Copy out exactly every line from the line containing "联系我们 (908, 119)" until the records below end, inclusive of both boundary lines.

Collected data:
◆ ◆ ◆ ◆ ◆ ◆ ◆

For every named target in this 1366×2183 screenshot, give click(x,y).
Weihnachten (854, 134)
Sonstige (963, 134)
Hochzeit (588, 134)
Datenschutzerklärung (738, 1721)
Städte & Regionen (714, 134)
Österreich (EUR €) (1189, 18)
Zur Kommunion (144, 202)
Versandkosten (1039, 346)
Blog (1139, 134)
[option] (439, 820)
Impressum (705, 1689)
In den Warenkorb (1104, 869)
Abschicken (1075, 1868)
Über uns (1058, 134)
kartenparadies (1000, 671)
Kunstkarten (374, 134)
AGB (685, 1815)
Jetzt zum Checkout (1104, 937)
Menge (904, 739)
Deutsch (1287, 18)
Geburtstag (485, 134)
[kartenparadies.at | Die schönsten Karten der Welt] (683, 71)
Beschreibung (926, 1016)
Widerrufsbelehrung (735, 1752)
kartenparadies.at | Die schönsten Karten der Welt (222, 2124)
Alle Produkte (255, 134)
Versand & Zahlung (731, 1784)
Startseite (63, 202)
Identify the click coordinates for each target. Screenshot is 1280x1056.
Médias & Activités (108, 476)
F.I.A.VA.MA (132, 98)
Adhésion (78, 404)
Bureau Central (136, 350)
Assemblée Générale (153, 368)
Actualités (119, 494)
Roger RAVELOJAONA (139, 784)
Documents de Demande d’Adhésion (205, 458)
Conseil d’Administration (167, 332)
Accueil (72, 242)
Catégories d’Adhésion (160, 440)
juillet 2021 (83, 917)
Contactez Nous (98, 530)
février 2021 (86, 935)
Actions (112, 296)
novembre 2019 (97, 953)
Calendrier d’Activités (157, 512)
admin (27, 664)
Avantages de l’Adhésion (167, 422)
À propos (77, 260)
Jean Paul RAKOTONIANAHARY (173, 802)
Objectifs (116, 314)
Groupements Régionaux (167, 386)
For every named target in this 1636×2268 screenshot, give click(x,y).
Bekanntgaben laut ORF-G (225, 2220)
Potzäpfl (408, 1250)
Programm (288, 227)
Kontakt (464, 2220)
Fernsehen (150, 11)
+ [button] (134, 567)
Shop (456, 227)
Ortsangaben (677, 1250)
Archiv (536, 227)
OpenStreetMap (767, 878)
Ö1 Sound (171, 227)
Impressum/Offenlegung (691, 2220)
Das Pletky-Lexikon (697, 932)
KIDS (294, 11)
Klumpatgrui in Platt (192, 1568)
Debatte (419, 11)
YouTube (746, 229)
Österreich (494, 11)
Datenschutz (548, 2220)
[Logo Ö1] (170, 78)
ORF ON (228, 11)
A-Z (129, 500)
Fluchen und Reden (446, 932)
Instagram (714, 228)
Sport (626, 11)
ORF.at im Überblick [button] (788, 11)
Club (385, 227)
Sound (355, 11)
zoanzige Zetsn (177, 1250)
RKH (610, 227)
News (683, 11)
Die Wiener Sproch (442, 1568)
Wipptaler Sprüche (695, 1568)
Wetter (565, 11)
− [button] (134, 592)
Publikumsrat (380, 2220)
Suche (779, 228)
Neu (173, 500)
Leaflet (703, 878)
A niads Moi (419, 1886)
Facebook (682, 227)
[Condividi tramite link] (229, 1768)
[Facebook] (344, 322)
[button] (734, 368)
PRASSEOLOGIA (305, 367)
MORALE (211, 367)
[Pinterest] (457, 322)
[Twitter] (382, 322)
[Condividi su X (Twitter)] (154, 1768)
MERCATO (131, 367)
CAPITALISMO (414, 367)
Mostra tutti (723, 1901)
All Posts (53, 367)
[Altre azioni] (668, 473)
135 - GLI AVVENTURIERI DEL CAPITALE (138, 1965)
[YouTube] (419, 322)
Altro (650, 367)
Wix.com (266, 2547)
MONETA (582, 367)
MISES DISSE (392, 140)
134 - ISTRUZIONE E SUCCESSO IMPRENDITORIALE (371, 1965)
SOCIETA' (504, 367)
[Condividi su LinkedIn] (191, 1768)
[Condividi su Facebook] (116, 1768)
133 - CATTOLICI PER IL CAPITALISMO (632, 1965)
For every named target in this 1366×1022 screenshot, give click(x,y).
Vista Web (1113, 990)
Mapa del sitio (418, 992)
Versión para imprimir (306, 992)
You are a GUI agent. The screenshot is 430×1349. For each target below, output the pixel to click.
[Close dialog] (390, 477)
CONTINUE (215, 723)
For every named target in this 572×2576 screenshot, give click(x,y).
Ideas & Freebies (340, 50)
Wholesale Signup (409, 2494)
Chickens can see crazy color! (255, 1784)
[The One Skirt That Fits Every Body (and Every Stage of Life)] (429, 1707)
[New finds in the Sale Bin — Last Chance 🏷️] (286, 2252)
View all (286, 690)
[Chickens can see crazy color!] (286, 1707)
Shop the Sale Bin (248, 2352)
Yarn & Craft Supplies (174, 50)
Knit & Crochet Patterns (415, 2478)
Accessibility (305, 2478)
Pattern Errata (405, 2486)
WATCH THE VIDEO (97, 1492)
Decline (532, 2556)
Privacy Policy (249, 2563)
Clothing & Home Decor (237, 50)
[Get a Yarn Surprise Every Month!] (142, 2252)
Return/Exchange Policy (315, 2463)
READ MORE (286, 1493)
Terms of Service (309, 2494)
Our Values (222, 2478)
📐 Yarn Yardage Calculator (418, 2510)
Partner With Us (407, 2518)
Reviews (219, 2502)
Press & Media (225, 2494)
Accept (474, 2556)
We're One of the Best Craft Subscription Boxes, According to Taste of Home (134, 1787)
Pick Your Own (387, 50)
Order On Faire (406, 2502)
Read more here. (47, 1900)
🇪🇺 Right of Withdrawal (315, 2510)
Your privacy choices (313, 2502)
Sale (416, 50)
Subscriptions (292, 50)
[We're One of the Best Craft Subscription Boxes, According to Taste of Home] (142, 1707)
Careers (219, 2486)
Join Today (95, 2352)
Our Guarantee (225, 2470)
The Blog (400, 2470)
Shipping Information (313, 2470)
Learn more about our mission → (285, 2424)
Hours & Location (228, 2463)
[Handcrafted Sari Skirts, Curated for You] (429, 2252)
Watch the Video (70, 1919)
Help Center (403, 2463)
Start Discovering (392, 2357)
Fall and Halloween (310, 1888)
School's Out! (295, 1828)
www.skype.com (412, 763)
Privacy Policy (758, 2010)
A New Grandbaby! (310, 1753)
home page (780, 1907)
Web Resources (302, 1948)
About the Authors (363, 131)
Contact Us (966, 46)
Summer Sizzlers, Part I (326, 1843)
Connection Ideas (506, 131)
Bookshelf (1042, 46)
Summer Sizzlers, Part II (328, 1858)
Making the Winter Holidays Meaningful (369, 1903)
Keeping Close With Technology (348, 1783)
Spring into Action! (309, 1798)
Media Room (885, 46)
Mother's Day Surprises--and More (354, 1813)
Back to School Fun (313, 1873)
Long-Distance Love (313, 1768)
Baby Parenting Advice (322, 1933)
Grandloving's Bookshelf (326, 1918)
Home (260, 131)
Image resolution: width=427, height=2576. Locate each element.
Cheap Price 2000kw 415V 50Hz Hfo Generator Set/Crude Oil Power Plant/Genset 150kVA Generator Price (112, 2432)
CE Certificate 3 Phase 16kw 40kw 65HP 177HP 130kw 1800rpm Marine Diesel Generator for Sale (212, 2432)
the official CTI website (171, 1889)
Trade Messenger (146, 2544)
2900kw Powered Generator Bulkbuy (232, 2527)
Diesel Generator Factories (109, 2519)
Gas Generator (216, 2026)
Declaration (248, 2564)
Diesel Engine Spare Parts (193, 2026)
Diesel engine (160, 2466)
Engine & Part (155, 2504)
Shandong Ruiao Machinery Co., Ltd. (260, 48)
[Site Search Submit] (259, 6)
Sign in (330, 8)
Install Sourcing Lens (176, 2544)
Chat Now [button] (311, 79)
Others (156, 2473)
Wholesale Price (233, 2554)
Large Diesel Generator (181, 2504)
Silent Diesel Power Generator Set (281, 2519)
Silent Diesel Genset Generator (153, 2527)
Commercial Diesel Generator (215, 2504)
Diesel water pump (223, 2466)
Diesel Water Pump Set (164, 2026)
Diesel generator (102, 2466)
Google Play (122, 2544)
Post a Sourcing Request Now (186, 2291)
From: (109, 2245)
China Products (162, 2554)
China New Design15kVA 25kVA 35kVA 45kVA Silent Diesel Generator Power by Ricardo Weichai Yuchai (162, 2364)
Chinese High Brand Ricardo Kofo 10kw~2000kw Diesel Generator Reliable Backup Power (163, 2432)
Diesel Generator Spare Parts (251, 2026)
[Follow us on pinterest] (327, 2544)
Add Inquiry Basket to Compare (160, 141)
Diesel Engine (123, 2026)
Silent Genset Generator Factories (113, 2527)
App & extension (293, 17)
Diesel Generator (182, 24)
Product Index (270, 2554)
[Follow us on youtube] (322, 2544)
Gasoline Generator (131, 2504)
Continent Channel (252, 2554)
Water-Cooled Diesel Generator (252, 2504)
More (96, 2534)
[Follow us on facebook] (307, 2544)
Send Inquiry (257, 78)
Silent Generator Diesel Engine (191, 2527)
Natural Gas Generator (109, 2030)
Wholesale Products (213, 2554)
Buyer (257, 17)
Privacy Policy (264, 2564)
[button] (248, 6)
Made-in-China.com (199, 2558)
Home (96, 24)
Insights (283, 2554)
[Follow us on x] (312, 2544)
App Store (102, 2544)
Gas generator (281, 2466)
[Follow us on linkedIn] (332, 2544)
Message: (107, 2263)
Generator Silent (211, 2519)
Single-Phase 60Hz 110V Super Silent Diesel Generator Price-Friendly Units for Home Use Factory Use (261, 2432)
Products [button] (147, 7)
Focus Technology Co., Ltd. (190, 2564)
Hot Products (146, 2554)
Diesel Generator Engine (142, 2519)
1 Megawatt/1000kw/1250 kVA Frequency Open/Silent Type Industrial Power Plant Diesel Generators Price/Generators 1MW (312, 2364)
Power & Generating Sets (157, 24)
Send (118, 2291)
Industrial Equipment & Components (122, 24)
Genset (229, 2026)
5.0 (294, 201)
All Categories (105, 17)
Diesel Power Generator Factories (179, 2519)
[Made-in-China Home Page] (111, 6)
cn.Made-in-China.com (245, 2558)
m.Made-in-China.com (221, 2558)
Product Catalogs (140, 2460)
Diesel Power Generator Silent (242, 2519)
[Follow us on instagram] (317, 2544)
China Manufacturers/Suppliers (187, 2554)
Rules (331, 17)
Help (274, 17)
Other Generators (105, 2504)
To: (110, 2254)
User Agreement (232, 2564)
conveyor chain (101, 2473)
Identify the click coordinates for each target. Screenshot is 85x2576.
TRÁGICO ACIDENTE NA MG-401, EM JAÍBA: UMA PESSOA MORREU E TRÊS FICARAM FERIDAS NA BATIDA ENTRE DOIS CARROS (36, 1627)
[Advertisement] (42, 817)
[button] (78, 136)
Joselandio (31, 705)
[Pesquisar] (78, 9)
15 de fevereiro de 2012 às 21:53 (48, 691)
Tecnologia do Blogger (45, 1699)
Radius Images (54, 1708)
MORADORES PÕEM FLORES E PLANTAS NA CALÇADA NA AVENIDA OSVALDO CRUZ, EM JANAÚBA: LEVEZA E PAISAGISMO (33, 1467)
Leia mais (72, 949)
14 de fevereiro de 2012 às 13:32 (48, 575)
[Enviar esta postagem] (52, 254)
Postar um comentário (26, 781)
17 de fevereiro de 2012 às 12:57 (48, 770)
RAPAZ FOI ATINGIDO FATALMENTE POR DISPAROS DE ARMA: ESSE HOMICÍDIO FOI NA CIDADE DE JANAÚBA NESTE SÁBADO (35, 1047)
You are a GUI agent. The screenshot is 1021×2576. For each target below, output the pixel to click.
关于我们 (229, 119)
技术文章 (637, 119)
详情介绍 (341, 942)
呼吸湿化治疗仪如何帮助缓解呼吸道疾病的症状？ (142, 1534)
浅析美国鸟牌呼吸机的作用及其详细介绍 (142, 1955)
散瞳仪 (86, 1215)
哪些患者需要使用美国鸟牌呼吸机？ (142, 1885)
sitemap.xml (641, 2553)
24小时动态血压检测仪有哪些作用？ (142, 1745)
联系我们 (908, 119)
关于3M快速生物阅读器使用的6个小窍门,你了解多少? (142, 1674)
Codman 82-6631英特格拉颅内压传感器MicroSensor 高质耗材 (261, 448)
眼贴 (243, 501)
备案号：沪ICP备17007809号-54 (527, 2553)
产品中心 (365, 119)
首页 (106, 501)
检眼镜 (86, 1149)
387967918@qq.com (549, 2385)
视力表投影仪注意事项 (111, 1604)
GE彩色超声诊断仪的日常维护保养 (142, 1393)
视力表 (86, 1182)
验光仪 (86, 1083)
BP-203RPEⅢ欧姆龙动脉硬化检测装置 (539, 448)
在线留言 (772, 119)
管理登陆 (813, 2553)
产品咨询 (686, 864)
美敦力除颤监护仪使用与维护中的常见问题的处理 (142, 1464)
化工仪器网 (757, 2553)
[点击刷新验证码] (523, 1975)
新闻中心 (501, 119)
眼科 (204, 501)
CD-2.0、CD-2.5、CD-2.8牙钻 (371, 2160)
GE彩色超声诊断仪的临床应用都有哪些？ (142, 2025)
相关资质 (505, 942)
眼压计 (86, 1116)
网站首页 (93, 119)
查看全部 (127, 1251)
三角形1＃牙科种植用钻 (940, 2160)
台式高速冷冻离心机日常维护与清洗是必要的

◆ ◆ ◆ ◆ ◆ ◆ ◆

• ANSWER TO THE PROBLEM
联系我们 (908, 119)
关于3M快速生物阅读器使用的6个小窍门,你了解多少? (142, 1674)
Codman 82-6631英特格拉颅内压传感器MicroSensor 高质耗材 (261, 448)
眼贴 (243, 501)
备案号：沪ICP备17007809号-54 (527, 2553)
产品中心 (365, 119)
首页 (106, 501)
检眼镜 (86, 1149)
387967918@qq.com (549, 2385)
视力表投影仪注意事项 (111, 1604)
GE彩色超声诊断仪的日常维护保养 (142, 1393)
视力表 (86, 1182)
验光仪 (86, 1083)
BP-203RPEⅢ欧姆龙动脉硬化检测装置 (539, 448)
在线留言 (772, 119)
管理登陆 (813, 2553)
产品咨询 (686, 864)
美敦力除颤监护仪使用与维护中的常见问题的处理 (142, 1464)
化工仪器网 (757, 2553)
[点击刷新验证码] (523, 1975)
新闻中心 (501, 119)
眼科 (204, 501)
CD-2.0、CD-2.5、CD-2.8牙钻 (371, 2160)
GE彩色超声诊断仪的临床应用都有哪些？ (142, 2025)
相关资质 (505, 942)
眼压计 (86, 1116)
网站首页 (93, 119)
查看全部 (127, 1251)
三角形1＃牙科种植用钻 (940, 2160)
台式高速冷冻离心机日常维护与清洗是必要的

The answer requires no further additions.